> [ENTRIES SUPPLIED]:
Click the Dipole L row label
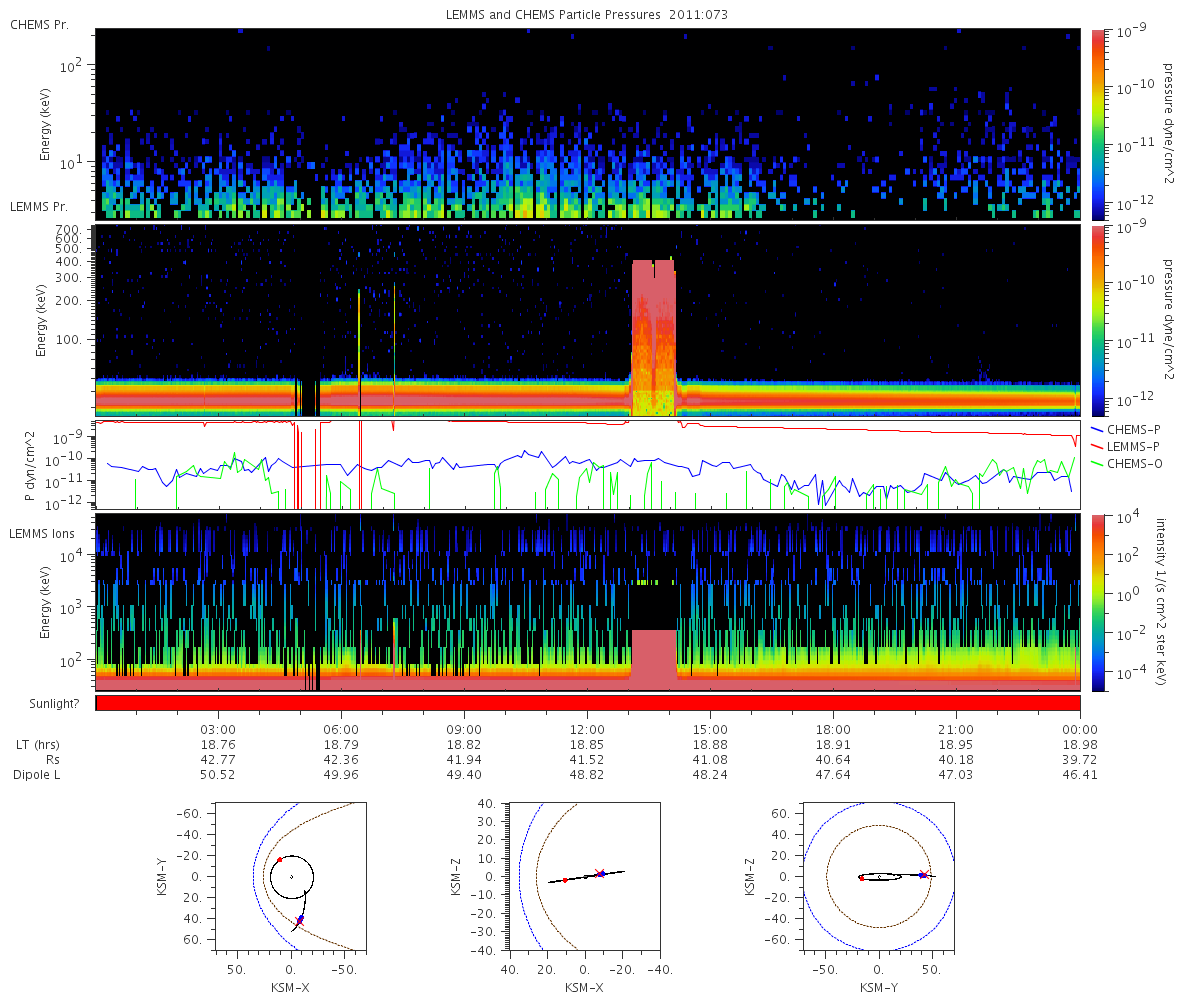This screenshot has width=1200, height=1000. (37, 774)
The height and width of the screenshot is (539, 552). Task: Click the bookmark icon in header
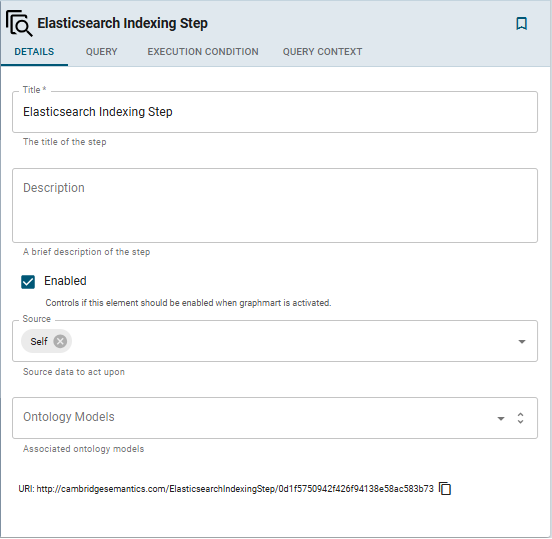(521, 24)
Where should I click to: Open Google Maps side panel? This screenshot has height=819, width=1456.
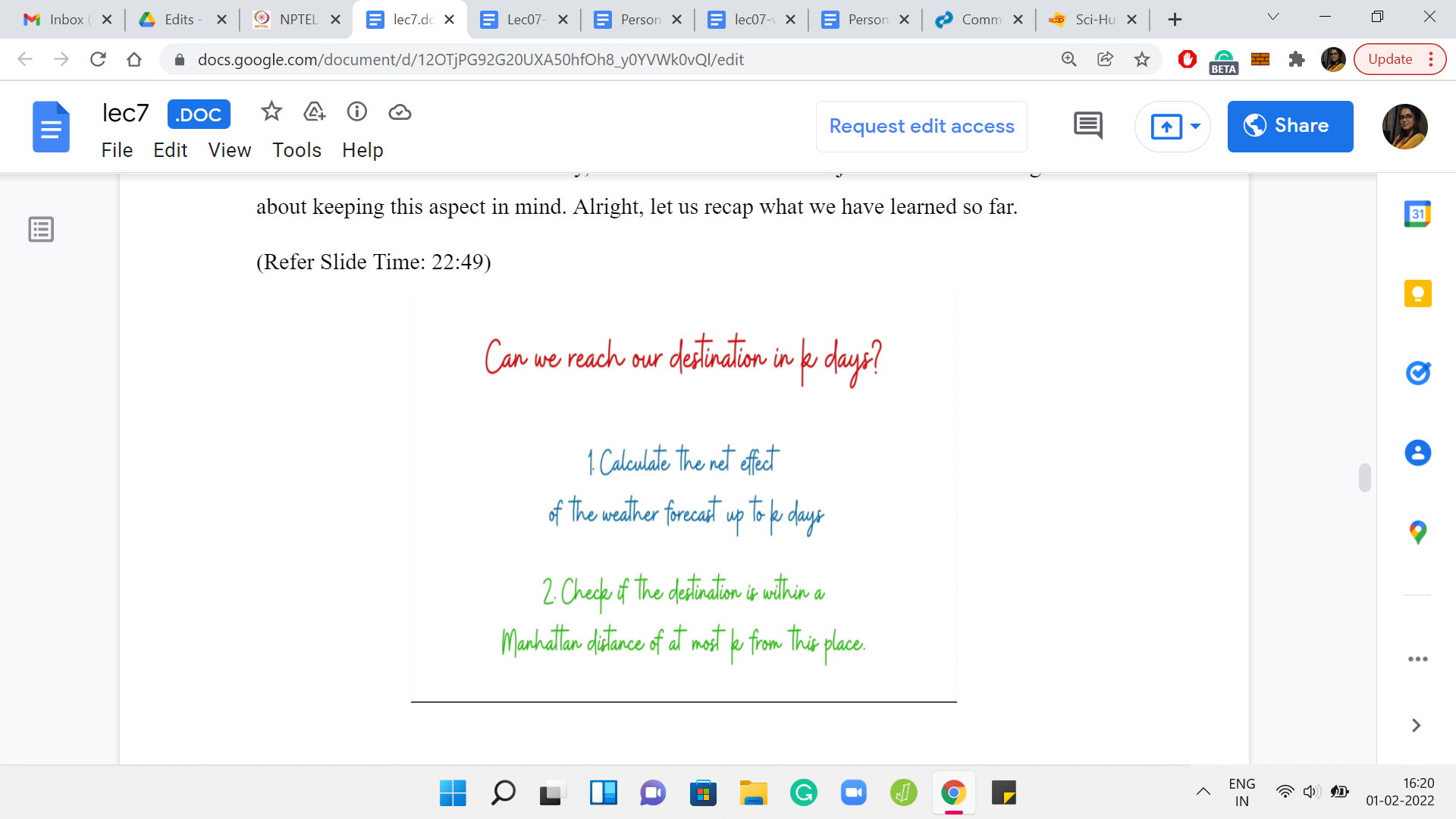pyautogui.click(x=1417, y=532)
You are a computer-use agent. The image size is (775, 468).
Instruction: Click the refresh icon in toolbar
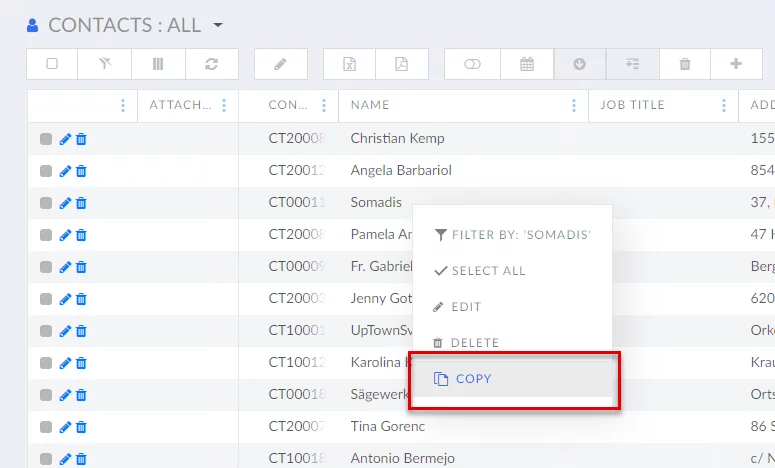click(x=212, y=64)
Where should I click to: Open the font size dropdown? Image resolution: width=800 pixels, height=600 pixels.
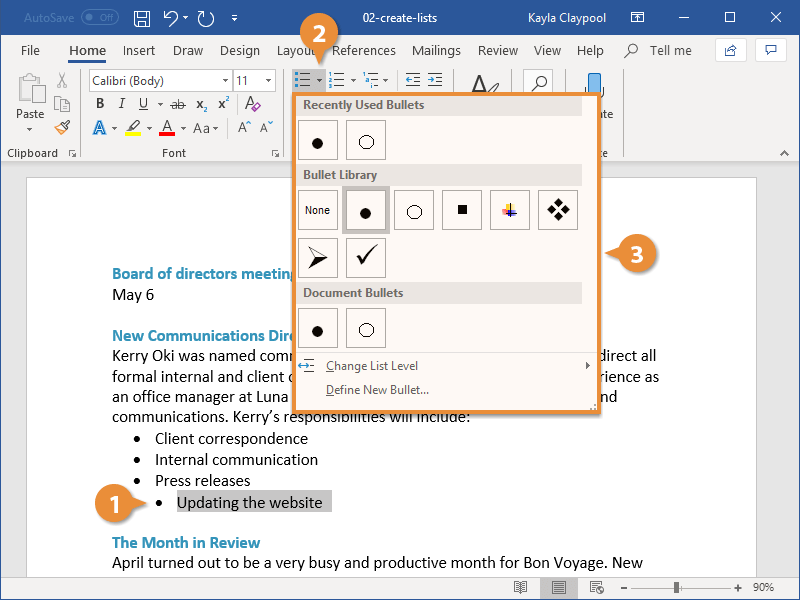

> [EXERCISE]: Can you change "icon" to "button" in the records starting at the very beginning and ending at the line that contains "click(x=212, y=64)", leaving the pictures out of your answer?

> [SOLUTION BELOW]:
Click the Dipole L row label
This screenshot has width=1200, height=1000. (37, 774)
The height and width of the screenshot is (539, 552). Task: Click the bookmark button in header
(521, 24)
Where should I click to: Open Google Maps side panel? This screenshot has height=819, width=1456.
pyautogui.click(x=1417, y=532)
You are a computer-use agent. The image size is (775, 468).
Instruction: Click the refresh button in toolbar
click(x=212, y=64)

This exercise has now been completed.